Given request – Reproduce the lines of the records verbatim, starting with the line that contains "Image resolution: width=2560" and ending after the line that contains "(x=709, y=324)".

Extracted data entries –
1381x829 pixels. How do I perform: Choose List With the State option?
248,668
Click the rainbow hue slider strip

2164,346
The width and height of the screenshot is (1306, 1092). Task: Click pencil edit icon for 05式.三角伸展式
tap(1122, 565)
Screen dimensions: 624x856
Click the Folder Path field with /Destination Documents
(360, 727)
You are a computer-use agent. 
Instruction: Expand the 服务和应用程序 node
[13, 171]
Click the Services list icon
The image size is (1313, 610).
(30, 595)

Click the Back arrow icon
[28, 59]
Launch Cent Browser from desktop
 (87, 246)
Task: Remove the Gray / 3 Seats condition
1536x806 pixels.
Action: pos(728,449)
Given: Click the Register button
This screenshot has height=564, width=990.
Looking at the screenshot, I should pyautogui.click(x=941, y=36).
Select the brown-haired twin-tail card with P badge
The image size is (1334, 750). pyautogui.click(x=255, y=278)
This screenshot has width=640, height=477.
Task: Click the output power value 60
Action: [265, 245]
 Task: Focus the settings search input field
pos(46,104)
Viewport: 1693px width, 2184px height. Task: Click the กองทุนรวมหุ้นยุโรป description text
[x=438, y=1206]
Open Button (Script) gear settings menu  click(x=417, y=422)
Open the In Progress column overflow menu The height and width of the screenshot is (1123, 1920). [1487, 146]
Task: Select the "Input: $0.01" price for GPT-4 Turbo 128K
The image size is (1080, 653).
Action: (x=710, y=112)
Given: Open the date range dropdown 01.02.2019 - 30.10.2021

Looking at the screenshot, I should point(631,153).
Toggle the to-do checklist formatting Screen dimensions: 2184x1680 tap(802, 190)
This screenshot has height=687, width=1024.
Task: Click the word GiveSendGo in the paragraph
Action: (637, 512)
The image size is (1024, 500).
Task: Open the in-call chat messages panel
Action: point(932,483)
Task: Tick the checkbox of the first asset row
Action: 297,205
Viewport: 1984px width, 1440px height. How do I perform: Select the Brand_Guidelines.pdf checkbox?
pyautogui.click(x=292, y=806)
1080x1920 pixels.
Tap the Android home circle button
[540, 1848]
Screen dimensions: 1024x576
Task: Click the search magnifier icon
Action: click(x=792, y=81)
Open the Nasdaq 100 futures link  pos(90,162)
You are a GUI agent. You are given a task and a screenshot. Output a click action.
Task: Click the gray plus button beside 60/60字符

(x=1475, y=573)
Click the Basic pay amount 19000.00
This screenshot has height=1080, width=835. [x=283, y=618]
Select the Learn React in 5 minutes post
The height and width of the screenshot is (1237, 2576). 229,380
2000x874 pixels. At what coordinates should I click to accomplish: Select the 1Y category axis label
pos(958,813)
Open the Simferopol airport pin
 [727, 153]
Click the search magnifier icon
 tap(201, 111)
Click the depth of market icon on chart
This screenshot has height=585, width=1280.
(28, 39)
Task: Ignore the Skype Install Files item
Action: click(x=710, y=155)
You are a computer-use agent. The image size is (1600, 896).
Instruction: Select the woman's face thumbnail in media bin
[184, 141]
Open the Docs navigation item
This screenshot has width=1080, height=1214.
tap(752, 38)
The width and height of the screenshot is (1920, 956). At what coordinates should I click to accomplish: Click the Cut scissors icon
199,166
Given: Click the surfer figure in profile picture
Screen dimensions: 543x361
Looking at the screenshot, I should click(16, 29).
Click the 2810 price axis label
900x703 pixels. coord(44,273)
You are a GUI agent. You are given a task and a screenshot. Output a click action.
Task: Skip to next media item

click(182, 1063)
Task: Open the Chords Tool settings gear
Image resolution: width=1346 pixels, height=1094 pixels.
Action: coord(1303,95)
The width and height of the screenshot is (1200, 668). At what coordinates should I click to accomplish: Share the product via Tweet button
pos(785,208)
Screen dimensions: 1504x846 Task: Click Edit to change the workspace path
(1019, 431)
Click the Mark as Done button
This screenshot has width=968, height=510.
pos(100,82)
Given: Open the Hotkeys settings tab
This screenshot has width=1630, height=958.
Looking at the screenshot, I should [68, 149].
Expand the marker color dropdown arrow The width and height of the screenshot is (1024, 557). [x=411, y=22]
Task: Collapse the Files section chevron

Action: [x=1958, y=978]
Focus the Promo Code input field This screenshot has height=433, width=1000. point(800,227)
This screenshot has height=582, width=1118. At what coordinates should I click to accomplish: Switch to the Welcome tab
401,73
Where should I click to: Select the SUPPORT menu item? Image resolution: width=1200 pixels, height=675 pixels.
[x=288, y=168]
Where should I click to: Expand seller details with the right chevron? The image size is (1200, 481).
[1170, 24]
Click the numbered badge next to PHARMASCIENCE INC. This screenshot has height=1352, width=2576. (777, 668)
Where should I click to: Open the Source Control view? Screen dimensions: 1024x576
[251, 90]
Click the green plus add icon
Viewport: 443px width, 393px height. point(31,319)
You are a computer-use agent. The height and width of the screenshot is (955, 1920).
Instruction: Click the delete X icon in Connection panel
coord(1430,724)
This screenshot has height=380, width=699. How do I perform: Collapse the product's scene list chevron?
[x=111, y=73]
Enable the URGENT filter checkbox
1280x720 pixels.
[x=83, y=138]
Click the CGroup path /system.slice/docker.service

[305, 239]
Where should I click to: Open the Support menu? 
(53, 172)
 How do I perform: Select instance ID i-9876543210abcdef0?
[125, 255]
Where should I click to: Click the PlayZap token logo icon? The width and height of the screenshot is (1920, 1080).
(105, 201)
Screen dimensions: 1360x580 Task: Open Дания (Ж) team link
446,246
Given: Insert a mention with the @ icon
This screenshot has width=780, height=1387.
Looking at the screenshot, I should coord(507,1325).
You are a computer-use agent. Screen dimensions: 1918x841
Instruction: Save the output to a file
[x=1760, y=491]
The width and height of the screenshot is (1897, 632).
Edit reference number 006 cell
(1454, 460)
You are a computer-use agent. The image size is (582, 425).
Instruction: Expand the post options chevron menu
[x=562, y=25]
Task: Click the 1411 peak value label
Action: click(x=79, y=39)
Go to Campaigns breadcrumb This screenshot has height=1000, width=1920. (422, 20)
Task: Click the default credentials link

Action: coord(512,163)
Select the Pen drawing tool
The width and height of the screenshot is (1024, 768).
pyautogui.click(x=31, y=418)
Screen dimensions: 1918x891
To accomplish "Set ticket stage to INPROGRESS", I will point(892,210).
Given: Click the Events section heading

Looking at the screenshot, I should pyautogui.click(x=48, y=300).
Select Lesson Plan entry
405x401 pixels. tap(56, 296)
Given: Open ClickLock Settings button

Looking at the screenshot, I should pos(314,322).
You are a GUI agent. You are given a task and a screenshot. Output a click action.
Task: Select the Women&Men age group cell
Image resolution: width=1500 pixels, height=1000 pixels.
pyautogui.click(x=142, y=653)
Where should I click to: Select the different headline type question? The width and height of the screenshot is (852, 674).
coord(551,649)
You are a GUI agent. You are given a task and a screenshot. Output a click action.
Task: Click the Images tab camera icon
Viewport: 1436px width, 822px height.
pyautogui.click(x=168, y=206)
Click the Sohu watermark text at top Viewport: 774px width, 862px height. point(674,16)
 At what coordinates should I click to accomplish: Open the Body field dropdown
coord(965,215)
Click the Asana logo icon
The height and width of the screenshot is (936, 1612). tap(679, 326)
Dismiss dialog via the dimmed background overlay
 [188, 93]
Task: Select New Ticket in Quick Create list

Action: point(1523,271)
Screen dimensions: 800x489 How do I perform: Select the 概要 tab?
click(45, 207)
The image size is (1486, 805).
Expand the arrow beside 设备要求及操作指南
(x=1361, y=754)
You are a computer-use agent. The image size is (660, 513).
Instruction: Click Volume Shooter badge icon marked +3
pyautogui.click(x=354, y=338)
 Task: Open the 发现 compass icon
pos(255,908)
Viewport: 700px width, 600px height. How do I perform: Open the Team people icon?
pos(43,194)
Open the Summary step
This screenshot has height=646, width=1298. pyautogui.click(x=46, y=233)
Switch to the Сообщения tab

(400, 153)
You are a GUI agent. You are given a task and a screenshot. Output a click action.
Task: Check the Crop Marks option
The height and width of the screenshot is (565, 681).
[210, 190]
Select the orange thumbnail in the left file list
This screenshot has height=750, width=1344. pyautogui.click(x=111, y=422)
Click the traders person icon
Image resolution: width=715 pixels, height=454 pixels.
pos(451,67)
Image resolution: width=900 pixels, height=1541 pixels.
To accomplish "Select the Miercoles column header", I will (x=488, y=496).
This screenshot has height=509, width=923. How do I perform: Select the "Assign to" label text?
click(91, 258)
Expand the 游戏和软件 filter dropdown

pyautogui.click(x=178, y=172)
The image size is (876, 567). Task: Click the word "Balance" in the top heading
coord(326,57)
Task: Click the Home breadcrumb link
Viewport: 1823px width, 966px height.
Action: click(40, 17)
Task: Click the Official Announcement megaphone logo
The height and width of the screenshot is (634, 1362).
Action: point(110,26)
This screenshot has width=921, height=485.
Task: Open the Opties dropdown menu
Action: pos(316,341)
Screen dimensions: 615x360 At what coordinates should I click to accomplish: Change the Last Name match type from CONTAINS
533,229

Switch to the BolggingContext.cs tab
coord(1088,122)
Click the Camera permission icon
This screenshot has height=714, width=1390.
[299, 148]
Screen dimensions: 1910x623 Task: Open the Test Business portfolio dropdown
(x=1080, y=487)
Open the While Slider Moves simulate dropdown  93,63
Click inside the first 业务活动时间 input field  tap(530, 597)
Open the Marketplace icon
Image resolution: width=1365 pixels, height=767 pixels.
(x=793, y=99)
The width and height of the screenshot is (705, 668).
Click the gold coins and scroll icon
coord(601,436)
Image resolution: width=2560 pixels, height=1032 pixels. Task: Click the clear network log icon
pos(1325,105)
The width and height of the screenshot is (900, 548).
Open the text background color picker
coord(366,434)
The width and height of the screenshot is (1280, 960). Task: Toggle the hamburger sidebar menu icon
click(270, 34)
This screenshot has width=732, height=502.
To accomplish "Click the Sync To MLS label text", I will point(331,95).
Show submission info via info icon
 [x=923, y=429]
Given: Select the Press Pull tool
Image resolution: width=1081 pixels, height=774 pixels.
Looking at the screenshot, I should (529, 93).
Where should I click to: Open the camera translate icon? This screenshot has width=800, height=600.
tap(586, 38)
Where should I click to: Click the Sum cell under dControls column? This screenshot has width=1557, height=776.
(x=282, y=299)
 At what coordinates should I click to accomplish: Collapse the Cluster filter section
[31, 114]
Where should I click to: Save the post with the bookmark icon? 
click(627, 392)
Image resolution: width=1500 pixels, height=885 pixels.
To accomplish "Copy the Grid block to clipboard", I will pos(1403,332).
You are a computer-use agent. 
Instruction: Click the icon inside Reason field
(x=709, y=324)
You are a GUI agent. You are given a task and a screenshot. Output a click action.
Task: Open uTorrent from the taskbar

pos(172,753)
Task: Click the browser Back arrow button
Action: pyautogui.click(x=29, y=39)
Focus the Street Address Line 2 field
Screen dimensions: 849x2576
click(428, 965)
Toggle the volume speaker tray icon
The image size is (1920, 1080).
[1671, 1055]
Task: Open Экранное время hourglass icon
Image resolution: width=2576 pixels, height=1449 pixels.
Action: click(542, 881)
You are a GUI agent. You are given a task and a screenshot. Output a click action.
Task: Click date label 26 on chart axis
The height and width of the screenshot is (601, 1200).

Complete response –
Image resolution: width=2560 pixels, height=1032 pixels. Task: Click the clear network log icon
pos(1325,105)
The width and height of the screenshot is (900, 548).
Open the text background color picker
coord(366,434)
The width and height of the screenshot is (1280, 960). Task: Toggle the hamburger sidebar menu icon
click(270, 34)
This screenshot has width=732, height=502.
To accomplish "Click the Sync To MLS label text", I will point(331,95).
Show submission info via info icon
 [x=923, y=429]
Given: Select the Press Pull tool
Image resolution: width=1081 pixels, height=774 pixels.
Looking at the screenshot, I should (529, 93).
Where should I click to: Open the camera translate icon? This screenshot has width=800, height=600.
tap(586, 38)
Where should I click to: Click the Sum cell under dControls column? This screenshot has width=1557, height=776.
(x=282, y=299)
 At what coordinates should I click to accomplish: Collapse the Cluster filter section
[31, 114]
Where should I click to: Save the post with the bookmark icon? 
click(627, 392)
Image resolution: width=1500 pixels, height=885 pixels.
To accomplish "Copy the Grid block to clipboard", I will pos(1403,332).
You are a computer-use agent. 
Instruction: Click the icon inside Reason field
(x=709, y=324)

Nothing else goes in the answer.